● **EXERCISE MATERIAL**:

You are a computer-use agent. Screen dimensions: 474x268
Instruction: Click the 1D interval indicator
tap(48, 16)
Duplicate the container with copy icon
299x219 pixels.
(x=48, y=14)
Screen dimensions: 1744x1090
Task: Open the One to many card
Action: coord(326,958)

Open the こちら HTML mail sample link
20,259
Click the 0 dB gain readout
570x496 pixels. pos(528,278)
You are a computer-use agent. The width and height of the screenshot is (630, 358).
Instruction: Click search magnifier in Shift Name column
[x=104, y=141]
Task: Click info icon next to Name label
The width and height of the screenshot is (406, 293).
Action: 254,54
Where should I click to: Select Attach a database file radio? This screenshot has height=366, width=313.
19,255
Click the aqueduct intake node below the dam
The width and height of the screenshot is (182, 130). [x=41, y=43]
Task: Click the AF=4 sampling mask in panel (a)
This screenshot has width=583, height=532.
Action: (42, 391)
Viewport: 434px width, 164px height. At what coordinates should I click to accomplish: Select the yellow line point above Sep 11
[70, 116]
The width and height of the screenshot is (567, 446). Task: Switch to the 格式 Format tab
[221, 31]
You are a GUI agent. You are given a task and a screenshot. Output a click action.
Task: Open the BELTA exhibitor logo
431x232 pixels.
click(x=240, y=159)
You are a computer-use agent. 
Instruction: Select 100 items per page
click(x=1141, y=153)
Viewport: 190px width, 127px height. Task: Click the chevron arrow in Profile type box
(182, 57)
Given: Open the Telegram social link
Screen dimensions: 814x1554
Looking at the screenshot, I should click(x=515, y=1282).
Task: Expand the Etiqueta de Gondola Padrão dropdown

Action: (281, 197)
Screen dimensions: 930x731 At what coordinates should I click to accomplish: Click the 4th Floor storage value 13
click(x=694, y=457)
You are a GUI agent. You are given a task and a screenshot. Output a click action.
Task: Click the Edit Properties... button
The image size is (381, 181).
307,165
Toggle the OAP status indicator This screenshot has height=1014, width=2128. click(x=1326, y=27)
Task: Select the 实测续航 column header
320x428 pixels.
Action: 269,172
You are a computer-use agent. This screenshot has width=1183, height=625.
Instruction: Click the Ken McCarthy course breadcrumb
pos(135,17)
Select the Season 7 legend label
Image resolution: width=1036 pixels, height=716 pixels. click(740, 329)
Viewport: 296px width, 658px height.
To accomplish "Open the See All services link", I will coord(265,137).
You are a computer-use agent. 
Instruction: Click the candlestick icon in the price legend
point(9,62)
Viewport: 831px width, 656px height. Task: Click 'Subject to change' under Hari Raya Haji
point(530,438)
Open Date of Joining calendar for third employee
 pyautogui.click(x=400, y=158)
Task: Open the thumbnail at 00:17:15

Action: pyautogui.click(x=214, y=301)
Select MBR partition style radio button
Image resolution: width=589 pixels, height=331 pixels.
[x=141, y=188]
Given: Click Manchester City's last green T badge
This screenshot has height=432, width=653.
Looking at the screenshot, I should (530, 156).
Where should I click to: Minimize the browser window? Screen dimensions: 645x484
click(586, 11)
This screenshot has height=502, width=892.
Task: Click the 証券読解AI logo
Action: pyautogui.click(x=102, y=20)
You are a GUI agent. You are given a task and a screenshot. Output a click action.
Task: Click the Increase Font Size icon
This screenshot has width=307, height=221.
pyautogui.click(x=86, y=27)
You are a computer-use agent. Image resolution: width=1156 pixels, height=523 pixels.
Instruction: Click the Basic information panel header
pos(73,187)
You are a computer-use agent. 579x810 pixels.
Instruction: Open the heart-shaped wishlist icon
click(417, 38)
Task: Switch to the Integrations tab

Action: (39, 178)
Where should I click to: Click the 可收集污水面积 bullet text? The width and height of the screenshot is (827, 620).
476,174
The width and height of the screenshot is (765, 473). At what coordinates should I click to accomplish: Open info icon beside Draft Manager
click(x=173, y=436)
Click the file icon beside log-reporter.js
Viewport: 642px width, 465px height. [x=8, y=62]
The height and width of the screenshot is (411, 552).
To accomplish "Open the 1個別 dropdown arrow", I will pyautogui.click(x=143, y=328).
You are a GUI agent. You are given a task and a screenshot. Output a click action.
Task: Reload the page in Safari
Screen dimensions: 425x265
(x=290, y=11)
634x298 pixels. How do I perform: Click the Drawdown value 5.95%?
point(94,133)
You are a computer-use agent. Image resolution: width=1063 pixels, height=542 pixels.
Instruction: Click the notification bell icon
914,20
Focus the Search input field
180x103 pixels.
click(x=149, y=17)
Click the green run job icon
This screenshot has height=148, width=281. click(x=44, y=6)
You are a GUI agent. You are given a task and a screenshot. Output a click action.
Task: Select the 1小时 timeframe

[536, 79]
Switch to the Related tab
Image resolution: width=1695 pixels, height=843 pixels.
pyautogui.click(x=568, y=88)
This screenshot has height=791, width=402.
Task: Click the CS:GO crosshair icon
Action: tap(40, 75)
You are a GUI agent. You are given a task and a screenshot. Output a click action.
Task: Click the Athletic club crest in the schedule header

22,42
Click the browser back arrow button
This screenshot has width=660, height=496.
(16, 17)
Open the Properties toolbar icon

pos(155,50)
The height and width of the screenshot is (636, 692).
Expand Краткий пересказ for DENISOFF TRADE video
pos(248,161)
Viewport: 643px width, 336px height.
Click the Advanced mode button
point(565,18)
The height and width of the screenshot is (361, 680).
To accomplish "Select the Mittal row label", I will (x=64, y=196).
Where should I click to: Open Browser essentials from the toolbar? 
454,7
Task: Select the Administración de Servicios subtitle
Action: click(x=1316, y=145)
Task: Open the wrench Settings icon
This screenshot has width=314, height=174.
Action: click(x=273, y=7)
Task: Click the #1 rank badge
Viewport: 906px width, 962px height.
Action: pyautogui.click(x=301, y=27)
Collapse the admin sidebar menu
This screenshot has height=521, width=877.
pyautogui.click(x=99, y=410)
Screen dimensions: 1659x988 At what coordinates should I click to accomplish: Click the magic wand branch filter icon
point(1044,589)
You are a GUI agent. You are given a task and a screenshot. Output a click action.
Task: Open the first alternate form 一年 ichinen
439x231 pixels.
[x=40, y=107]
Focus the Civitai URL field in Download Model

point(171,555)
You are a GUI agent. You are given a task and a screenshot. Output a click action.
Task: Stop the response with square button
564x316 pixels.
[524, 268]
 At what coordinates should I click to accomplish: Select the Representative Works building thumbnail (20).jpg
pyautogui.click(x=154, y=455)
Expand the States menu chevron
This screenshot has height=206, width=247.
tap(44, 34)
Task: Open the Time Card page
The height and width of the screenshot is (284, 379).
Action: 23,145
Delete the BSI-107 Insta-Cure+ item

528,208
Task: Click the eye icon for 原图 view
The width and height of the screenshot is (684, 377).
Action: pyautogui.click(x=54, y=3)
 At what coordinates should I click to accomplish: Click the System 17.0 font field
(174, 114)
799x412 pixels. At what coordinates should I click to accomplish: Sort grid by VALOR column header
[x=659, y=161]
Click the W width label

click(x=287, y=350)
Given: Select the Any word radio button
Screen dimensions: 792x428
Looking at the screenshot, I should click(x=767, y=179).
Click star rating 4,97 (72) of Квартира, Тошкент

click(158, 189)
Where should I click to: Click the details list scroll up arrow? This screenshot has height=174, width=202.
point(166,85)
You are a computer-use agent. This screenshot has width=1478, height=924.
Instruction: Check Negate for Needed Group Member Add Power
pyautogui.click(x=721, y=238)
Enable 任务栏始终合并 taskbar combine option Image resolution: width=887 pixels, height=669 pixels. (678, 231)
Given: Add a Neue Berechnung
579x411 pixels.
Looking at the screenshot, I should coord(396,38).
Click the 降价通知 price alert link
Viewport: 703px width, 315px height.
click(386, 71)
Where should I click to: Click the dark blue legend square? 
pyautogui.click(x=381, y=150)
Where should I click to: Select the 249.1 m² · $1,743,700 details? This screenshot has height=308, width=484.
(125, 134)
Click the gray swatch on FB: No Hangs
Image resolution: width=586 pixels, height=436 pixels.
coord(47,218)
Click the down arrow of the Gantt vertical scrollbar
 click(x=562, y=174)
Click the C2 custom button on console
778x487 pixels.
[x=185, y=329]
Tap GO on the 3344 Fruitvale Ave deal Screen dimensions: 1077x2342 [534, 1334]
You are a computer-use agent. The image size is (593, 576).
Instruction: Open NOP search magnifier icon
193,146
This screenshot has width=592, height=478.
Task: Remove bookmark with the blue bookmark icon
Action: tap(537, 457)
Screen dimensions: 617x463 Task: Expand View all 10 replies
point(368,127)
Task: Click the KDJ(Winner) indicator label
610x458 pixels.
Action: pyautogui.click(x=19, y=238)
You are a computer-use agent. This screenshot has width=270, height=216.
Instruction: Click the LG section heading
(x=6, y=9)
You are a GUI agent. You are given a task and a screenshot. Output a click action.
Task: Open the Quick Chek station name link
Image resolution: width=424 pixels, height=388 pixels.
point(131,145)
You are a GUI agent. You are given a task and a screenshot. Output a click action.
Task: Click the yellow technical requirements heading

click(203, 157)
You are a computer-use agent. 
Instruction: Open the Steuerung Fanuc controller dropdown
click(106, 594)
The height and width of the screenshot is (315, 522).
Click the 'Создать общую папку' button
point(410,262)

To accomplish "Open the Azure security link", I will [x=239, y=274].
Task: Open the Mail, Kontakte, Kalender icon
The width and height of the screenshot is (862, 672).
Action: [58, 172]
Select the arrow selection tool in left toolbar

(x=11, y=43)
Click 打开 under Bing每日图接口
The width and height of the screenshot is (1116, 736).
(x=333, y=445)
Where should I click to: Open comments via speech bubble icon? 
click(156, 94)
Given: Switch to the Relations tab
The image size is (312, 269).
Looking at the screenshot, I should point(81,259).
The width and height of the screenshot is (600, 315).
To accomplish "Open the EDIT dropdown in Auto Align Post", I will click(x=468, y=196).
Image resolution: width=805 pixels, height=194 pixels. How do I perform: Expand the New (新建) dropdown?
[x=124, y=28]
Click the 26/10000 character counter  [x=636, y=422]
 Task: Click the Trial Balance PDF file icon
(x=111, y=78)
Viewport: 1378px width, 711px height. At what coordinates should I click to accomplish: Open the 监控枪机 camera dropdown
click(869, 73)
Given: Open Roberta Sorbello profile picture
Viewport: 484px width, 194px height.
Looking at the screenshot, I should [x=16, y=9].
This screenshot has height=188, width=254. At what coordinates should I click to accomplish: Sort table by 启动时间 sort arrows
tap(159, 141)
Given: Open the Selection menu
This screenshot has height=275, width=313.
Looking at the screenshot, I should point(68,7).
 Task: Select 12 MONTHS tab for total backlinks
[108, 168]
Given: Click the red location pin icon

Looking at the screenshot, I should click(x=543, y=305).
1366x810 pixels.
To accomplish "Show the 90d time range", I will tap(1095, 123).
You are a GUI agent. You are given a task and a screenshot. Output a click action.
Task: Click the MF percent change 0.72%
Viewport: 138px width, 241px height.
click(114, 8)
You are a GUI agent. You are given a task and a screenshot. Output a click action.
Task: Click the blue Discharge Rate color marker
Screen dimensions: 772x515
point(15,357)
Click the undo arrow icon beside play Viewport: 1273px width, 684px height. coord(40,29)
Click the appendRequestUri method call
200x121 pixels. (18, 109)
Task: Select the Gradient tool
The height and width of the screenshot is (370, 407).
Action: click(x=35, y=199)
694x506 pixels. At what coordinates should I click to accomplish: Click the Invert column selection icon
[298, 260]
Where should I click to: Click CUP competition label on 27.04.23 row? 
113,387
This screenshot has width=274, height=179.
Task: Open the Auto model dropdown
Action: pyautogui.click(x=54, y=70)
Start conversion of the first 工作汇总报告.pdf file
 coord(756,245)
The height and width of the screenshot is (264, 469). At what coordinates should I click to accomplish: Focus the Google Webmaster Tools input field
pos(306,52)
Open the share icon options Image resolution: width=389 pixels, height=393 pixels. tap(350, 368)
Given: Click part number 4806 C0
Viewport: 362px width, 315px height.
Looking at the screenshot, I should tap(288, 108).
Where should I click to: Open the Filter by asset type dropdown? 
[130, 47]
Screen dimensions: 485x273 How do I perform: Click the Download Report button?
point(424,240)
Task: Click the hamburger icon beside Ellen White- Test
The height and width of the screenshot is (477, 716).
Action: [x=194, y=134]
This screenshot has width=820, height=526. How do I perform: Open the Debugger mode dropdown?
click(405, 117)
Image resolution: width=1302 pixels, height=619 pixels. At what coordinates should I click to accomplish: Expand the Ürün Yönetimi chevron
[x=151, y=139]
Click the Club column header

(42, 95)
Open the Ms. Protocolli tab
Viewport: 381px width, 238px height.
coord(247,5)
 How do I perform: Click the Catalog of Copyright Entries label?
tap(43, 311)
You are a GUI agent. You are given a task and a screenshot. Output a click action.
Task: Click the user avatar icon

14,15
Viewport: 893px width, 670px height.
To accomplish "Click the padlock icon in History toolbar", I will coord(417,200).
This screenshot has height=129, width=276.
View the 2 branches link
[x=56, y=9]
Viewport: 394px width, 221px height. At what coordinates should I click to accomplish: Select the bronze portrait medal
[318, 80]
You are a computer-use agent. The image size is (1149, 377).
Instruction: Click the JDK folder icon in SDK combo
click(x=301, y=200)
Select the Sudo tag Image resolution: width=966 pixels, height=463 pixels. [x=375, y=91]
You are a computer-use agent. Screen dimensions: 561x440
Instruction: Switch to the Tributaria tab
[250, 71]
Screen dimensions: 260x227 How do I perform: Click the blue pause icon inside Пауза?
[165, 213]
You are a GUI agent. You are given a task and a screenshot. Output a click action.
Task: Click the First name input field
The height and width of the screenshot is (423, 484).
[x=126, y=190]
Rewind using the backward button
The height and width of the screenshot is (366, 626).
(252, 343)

● **WHAT TO PRODUCE**: Throughout the material above, report each line holding the word "badge".

● **RESULT OF THIS TASK**:
Given: Click Manchester City's last green T badge
Task: Click the #1 rank badge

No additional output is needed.